HTTP Expires header values "0" and "-1"

What is the difference between Expires: 0 and Expires: -1 in the HTTP response header? RFC 2616 defines invalid date formats, especially including the value "0" as already expired. However, some servers (e.g. www.google.de) reply with Expires: -1.

Is there an advantage over using -1 over 0 or is this even required for some broken HTTP clients?

The problem is in how invalid Expires header processed by Internet Explorer (especially older versions). IE uses Trident layout engine and WinINET API to process HTTP requests. As you may know Expires could be specified in HTTP header

Expires: 0

or in meta tag

<meta http-equiv="Expires" content="0">

In second case, Expires became part of the response content (not header content), so it will be processed by Trident and then propagated to WinINET:

> If WinINET downloads a response with an invalid Expires header (e.g. > one that doesn’t contain a valid HTTPDATE value) and no other caching > directives, it will mark the document as having expired one hour ago. > Trident, however, has no such logic. If you specify an invalid time, > Trident grabs the current timestamp and uses that as the expiration. > Trident will also use the current timestamp if it encounters the > Pragma: no-cache directive. If the user tries to re-navigate to the > current document during same exact second that the HTTP/404 was > processed, the incorrectly-updated expiration of the existing cache > entry will result in it being treated as fresh for that request. If > the user hit the Refresh button or F5, the cache would be bypassed and > the 404 page would be shown.

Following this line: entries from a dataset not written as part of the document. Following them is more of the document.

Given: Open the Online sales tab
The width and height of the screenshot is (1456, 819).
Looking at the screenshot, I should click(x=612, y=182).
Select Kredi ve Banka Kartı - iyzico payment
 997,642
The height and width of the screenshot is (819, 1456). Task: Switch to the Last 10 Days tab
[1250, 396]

In other words Expires: 0 not always leads to immediate resource expiration, therefore should be avoided and Expires: [some valid date in the past] should be used instead.

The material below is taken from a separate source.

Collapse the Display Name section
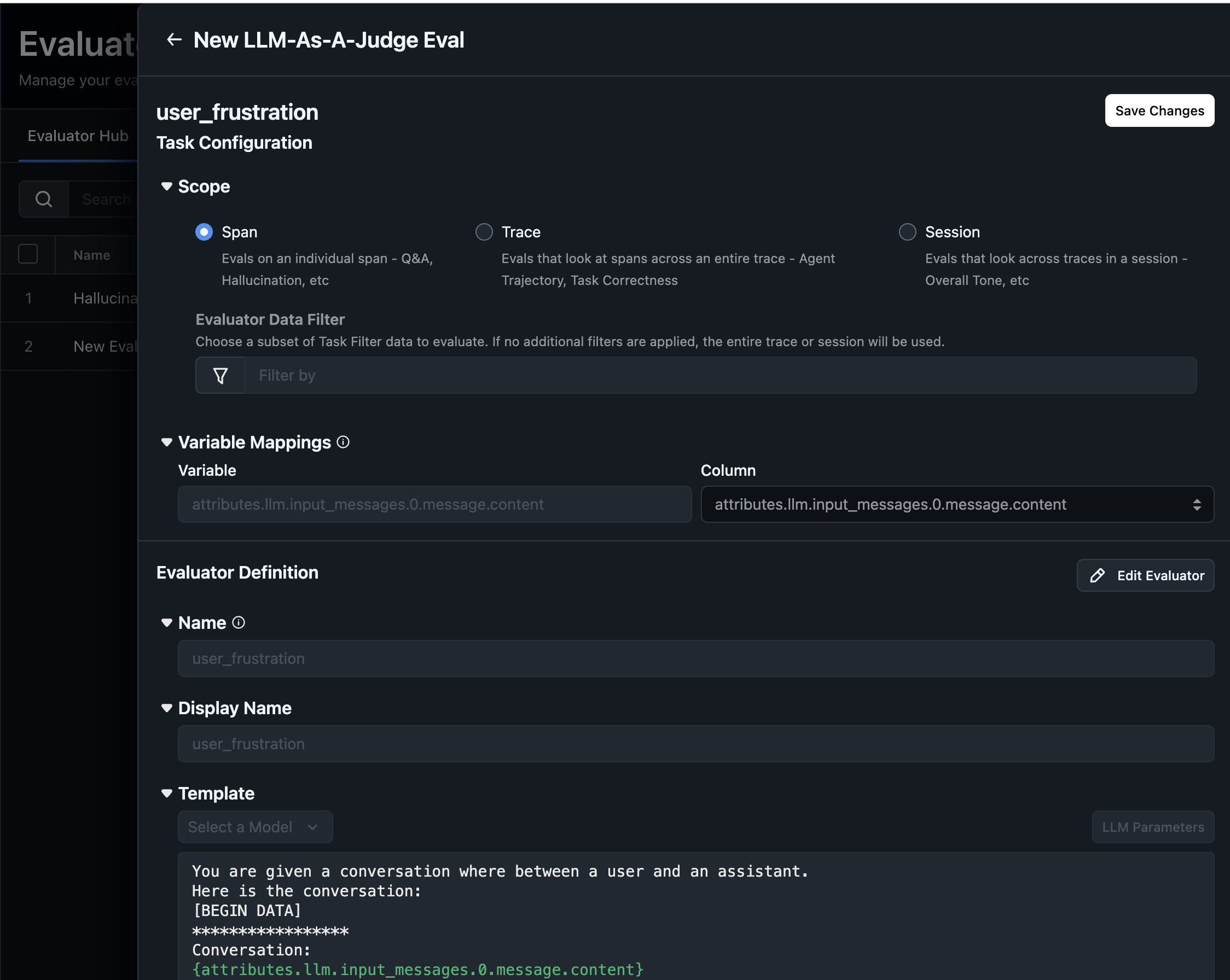This screenshot has width=1230, height=980. pos(166,708)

Expires: -1 The Expires header specifies when the content should be considered to be out of date. The value -1 indicates that the content expires immediately and would have to be re-requested before being displayed again. http://www.httpwatch.com/httpgallery/headers/

max-age=0 simply tells caches (and user agents) the response is stale from the get-go and so they SHOULD revalidate the response (eg. with the If-Not-Modified header) before using a cached copy, whereas, no-cache tells them they MUST revalidate before using a cached copy.

for more info look into http://www.w3.org/Protocols/HTTP/1.1/rfc2616.pdf

Using "-1" is invalid, and would be treated the same as "0". It should not trigger a reload at all.

Be careful: in some browsers, it may give 1 hour extra or use default expire time for caching.

1- So better to give it a correct old date like:

<meta http-equiv="Cache-Control" content="no-cache, no-store, must-revalidate" />
<meta http-equiv="Pragma" content="no-cache" />
<meta http-equiv="Expires" content="Tue, 01 Jan 1980 1:00:00 GMT" />

For formal work, I advise to give the current date time to meta Expires instead of using Old fixed date ( that will make search engines like google mark your site as old and not be shown on toppers)

2- if your Backend is PHP you can deal with it like:

<meta http-equiv="Expires" content="<?php echo gmdate('D, d M Y H:i:s', time()-3600) . ' GMT' ?>" />

PS: I give one hour before just for in case.